Windrush is a village and civil parish in Gloucestershire, England, approximately five miles southeast of Northleach. It lies in the Cotswolds on the River Windrush, from which it derives its name. The village name is first attested in the Domesday Book of 1086, where it appears as Wenric.

==History==
The National Gazetteer of Great Britain and Ireland (1868) says:
WINDRUSH, a parish in the lower division of Slaughter hundred, county Gloucester, 5 miles S.E. of Northleach. The village is situated on the Windrush rivulet, which rises among the Cotswold hills, and joins the Thames near Standlake. There is a valuable quarry of white oolite building stone belonging to Lord Sherborne. The living is a vicarage, united to that of Sherborne in 1776. The church, dedicated to St. Peter, contains some old tombs. There are day and Sunday schools, chiefly supported by Lord Sherborne. The charities produce about £24 per annum, besides 10 acres of poor's land.

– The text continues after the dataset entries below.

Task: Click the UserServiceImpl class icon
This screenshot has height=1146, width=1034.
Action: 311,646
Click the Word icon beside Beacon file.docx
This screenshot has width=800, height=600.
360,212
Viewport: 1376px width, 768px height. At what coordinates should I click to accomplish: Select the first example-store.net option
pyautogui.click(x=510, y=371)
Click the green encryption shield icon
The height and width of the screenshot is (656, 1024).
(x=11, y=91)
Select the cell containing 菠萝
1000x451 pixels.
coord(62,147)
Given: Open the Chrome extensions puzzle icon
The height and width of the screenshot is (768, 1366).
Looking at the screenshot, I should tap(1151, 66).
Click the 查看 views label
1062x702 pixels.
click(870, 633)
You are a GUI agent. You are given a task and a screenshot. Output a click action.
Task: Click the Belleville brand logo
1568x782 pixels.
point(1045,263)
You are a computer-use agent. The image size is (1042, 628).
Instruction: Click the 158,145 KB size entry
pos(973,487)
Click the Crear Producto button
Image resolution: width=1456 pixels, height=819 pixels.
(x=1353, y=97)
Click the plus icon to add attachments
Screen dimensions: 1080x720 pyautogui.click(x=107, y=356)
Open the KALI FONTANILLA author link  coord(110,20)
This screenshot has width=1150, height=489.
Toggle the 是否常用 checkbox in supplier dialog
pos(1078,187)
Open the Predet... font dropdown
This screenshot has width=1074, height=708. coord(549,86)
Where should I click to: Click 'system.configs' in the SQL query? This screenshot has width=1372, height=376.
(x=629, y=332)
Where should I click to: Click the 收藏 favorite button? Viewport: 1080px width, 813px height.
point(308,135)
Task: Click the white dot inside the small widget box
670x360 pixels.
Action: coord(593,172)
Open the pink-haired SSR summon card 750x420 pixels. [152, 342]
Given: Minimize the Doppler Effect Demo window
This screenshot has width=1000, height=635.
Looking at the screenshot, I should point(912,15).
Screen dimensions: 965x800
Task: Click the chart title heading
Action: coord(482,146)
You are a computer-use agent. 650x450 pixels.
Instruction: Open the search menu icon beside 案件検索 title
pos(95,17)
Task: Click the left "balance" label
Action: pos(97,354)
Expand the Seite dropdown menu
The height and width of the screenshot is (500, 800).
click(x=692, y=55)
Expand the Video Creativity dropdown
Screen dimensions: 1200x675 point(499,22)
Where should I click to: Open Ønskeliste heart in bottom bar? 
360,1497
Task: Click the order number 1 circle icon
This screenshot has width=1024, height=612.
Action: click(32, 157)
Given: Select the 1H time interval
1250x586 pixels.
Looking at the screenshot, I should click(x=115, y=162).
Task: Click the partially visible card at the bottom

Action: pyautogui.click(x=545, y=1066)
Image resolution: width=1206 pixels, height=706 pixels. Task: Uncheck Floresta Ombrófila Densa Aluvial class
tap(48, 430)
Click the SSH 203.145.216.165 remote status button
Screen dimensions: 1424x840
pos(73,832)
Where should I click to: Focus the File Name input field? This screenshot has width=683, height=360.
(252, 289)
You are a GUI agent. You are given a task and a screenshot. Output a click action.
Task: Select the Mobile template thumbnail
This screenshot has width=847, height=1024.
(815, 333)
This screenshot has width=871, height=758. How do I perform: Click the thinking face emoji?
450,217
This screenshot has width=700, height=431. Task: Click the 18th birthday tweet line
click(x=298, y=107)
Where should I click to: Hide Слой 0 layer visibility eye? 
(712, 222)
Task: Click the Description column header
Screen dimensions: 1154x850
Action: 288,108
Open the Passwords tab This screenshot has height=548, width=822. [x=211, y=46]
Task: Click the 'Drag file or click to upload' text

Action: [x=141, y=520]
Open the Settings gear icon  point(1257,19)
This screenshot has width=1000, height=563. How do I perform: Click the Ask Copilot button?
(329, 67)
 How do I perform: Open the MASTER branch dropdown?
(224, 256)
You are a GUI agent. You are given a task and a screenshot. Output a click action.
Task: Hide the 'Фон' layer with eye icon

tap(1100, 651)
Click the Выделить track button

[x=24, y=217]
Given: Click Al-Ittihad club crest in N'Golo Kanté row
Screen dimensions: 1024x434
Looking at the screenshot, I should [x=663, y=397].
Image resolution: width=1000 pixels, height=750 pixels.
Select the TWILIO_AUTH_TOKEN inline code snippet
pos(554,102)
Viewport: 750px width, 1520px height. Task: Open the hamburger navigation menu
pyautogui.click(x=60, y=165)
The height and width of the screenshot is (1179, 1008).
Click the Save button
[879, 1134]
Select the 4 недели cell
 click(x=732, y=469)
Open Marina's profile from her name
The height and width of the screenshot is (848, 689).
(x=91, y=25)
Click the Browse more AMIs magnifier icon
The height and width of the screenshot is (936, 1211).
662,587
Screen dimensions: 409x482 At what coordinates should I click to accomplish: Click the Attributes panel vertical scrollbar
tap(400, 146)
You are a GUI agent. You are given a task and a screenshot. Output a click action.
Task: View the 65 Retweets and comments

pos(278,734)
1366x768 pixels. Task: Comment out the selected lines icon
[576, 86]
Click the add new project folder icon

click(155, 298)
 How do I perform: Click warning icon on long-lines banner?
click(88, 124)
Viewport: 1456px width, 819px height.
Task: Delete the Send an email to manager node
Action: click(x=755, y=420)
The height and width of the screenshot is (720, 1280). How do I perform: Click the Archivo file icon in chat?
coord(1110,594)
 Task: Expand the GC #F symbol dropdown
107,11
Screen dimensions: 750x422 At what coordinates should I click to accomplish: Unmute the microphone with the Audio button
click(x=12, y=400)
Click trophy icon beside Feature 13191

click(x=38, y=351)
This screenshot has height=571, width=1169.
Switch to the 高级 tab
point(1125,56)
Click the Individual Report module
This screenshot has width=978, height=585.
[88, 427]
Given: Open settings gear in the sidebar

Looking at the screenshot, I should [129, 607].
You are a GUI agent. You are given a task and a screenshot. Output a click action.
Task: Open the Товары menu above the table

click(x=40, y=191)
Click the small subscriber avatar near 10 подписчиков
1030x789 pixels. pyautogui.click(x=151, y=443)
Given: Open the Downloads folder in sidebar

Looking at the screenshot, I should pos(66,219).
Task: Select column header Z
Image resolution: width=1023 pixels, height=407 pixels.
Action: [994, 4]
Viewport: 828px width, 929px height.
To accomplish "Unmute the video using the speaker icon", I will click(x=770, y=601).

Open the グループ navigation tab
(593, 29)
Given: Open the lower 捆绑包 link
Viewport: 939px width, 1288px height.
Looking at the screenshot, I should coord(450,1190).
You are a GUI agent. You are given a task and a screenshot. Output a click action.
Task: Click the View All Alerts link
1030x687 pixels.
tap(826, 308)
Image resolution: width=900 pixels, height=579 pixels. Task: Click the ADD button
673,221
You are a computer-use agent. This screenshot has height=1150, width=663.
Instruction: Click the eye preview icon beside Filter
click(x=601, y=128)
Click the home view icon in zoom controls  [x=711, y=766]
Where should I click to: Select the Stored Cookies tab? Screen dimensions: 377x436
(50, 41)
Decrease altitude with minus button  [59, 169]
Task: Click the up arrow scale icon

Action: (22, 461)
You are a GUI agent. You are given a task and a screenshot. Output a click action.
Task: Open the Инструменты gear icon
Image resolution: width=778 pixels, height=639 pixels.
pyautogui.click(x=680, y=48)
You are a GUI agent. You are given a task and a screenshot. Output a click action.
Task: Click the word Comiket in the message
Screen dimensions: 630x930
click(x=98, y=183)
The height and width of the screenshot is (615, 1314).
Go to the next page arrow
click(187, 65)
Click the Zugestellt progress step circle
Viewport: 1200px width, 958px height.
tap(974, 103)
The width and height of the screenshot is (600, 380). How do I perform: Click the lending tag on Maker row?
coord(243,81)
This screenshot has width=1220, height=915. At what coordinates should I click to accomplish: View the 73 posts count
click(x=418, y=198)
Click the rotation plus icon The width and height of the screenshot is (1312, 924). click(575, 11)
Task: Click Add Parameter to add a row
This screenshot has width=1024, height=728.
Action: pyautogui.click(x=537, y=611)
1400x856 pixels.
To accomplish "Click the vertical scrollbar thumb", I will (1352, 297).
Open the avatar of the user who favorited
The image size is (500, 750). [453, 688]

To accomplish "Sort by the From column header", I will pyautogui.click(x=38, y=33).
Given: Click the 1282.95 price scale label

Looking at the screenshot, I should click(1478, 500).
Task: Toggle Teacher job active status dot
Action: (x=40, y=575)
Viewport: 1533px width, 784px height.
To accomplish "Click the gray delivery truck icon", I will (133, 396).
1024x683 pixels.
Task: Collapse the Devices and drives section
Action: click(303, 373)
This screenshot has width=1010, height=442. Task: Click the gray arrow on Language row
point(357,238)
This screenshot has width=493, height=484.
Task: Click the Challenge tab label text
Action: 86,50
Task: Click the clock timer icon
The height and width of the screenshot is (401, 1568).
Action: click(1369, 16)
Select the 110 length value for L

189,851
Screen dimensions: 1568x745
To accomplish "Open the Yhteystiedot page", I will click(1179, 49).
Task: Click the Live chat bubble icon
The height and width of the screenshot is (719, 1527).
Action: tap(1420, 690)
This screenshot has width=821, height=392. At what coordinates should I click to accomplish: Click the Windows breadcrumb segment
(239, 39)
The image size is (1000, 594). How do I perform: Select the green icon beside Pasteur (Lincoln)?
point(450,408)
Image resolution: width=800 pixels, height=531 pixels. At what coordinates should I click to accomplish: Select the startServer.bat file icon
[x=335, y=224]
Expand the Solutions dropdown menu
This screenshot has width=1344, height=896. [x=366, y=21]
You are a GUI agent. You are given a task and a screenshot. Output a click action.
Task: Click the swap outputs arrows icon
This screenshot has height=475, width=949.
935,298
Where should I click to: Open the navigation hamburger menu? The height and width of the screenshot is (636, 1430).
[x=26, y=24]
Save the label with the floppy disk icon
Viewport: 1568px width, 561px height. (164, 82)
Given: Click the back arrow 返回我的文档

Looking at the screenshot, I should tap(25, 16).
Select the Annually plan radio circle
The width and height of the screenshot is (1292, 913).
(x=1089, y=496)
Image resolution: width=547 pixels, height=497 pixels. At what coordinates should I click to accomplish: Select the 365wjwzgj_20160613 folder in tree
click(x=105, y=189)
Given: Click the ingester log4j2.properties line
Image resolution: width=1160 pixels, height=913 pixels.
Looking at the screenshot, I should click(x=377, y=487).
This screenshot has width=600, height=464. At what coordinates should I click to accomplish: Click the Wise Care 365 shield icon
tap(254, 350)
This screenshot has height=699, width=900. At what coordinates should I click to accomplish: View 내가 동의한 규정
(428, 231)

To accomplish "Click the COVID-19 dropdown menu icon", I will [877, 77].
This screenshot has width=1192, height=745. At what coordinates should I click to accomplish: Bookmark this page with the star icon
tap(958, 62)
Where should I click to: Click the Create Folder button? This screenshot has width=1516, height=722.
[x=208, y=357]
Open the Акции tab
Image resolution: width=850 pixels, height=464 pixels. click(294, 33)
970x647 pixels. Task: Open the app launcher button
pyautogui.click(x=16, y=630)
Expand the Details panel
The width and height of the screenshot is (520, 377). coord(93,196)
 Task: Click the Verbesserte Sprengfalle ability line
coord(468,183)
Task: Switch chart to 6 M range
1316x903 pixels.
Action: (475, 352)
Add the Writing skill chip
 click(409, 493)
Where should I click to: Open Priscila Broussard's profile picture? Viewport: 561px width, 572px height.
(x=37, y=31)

During the Second World War, the parish hosted RAF Windrush, a Royal Air Force Relief Landing Ground. Although it closed for military purposes in 1945, the airfield remains in use for light aircraft and still has its control tower.

==Governance==
Windrush forms part of the Cotswold District, which together with Gloucestershire County Council provides local government services. It is part of the parliamentary constituency of North Cotswolds represented in parliament by the Conservative Sir Geoffrey Clifton-Brown.

==Notable people==
Thomas Keble, the younger brother of John Keble and also a notable Church of England clergyman, had charge of the parish of Windrush in the early 19th century.